Once or twice she’d hinted as much to Helen but the shutters had grated down and her friend had made it crystalline there was to be no backsliding as far as she herself was concerned. Wedding cake was off the menu unless it was someone else’s.
Whereas Molly was finding the single life a little, well, single. She’d been in enough relationships – heck she was always falling in love; she was hooked on the adrenaline high – to know it wasn’t all roses as part of a couple. But the thorns seemed less prickly the older she waxed. Sometimes she daydreamed about how agreeable it might be to have someone to cut the grass. Not that she’d much call for gardening services living in a second-floor apartment, but it was reassuring to know you had the absolute right to dispatch a male with a lawnmower to your patch when you felt inclined to exert your authority or play at being a girlie or when – and this had to be a last resort – the grass needed it. Rules were rules. Everybody knew the marriage service ran along the lines of ‘do you promise to love her, honour her and cut the grass at her bidding as long as you both shall live?’

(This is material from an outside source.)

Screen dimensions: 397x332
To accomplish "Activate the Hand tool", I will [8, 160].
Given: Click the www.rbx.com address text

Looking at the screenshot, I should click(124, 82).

It was tricky, Molly reflected, imagining yourself immersed in marital bliss when you didn’t have a boyfriend. On the contrary, disagreed her opinionated inner voice, that made it easier. There was no need to cast your eye over the current boyfriend title-holder and realise this was it: this was as good as it got. Whereas the imagination, a particularly accommodating tool, allowed you to step out with Liam Neeson, who’d just happen to be rediscovering his thespian roots with a play at the Abbey when he’d bump into you one Sunday lunchtime. You’d be reading the newspapers on a caffeine and chill-out binge, despite the contradiction in terms, and you’d drop one of the sections and bend to retrieve it just as he reached it to you, and your gazes would collide. Naturally you’d both be sitting down because otherwise you’d need a stepladder to make eye contact. And even though you always looked like a regurgitated dog’s dinner on Sundays, this time you’d have bothered to wash your hair and wear something clean and pressed instead of picking over the pile of rejects on your bedroom floor and …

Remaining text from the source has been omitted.